Economic Perspective – Sell in May and Go Away

Economic Perspective – Sell in May and Go Away

By J. David Lewis

It seems I have heard an expression, “Sell in May and Go Away,” every spring for most of my adult life.  I assume it comes from a belief markets will be turbulent through most summers.  For 2010, there certainly has been a good deal of market volatility.  The problem with the expression is that selling in May of 2010 would have been too late.  The S&P peaked in late April.  The markets were far below their peak only a few days into May. The correction was so sharp it would have been almost impossible to avoid selling close to the lowest levels of the summer.

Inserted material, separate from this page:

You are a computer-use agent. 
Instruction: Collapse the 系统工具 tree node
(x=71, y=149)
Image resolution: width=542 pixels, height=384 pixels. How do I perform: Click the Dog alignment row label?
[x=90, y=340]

Selling in May of 2009 would have been even worse.  The S&P return for April 30 to July 31 was 13.81%.  May 31 to August 31 was 11.67% and June 30 to September 30 was 15.61%.   Missing any of the 2009 three-month periods after February would have substantially retarded portfolio growth – even with the volatility from April 30 to August 31, 2010.  A few days ago, a news story proclaimed that September 2010 might be the best September in 71 years.

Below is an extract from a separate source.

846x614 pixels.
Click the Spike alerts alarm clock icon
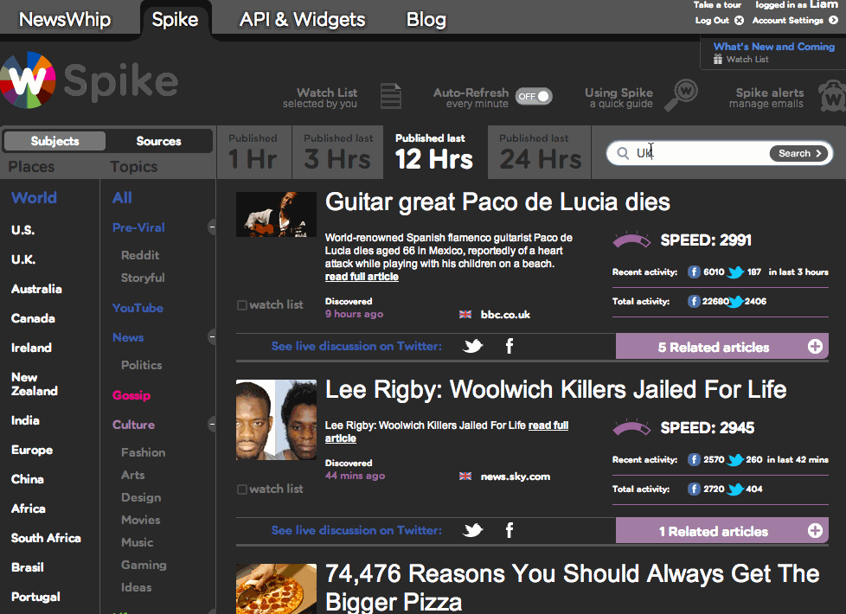click(x=830, y=95)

Yes, the summer of 2010 has been uncomfortable.  Around June 30, we had to coach a few friends through uneasiness.  It is very true that the hardest work in our profession comes during periods when markets are battered and fees for our services are generally reduced.  During depressed markets, we experience the financial decline in “real time,” rather than in portfolios that will be used for lifestyle spending in the future – often very far into the future.  Fortunately, this summer we have seen increased new client demand for our services.

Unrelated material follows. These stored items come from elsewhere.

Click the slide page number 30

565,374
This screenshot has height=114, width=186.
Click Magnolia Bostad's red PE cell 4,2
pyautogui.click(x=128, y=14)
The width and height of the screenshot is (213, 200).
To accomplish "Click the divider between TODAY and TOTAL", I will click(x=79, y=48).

In late September, Christie and I adventured out for our first extended vacation since our January 2008 trip to Sedona, Arizona.  That trip inspired Markets with Bulls & Bears, which is a story that still gets an impressive number of visitors to our website.  In the summer of 2009, despite the market recovery at the time, we were like a lot of other people.  We simply did not feel like spending money.  The vacation places we visited in North Carolina and Georgia felt depressing.  We moved from one town to Highlands, North Carolina in search of a more comfortable and upscale experience.  Without a hotel reservation, Christie walked to the desk and asked if there were any special deals.  The room was nearly half our previous stay there.  Yet, Highlands was just not as enjoyable as our previous trip there.  Shops were closed and the vacationers that made it there didn’t look happy.

In 2010, the Black Hills of South Dakota felt dramatically better.  People seemed to be smiling a lot more and there was a sense that the summer vacation season was reasonably good. Hotel rooms appeared to cost about as much as one should expect and the facilities appeared close to full.  The restaurants were busy.  It felt like a vacation among people enjoying themselves.  Although we didn’t spring for another piece of art, as we did in Sedona, it felt much more like a real vacation than we could feel in 2009.

Despite this summer’s volatility and concerns for a “double-dip recession,” brave souls were venturing back into a little spending.  When the debt and saving aspects of personal financial statements have been repaired sufficiently, this is what our economy needs.  I think the “double-dip” will be avoided yet again.

Once in the summer, I heard that there has been only one documented “double-dip” in history.  Another time I heard there have been only two.  Bryan Hankla CFP® attended an advanced investments workshop in San Francisco a few weeks ago, where an older and experienced portfolio manager said he is not yet convinced there has ever been a double-dip recession.  Bryan was impressed with his careful dissection of historical periods some might call “double-dips.”  Who knows?  Double-dips may be mythical.  Continuing education is very important for putting the latest news story into perspective.  Bryan gets to share the experience of strong professionals regularly through the requirements of National Association of Personal Financial Advisors.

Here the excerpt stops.